WHAT TO WORK ON: Extract each of the following rows and reproduce it verbatim.

[Rows on locating words and elements]
■ ■ ■ ■

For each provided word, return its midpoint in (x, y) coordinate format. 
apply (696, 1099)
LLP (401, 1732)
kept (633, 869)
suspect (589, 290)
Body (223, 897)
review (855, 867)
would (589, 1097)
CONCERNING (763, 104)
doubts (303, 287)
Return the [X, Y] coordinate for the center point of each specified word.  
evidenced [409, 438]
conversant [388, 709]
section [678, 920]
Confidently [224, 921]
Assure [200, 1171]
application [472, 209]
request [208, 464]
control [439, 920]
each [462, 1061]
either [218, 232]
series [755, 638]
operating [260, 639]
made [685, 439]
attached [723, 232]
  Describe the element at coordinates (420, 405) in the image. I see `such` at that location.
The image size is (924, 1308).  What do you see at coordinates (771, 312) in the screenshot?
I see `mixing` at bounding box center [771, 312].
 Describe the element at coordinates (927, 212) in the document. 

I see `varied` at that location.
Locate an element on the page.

■ ■ ■ ■

WORKED ANSWER:
For each provided word, return its midpoint in (x, y) coordinate format. 
apply (696, 1099)
LLP (401, 1732)
kept (633, 869)
suspect (589, 290)
Body (223, 897)
review (855, 867)
would (589, 1097)
CONCERNING (763, 104)
doubts (303, 287)
Return the [X, Y] coordinate for the center point of each specified word.  
evidenced [409, 438]
conversant [388, 709]
section [678, 920]
Confidently [224, 921]
Assure [200, 1171]
application [472, 209]
request [208, 464]
control [439, 920]
each [462, 1061]
either [218, 232]
series [755, 638]
operating [260, 639]
made [685, 439]
attached [723, 232]
  Describe the element at coordinates (420, 405) in the image. I see `such` at that location.
The image size is (924, 1308).  What do you see at coordinates (771, 312) in the screenshot?
I see `mixing` at bounding box center [771, 312].
 Describe the element at coordinates (927, 212) in the document. 

I see `varied` at that location.
Locate an element on the page.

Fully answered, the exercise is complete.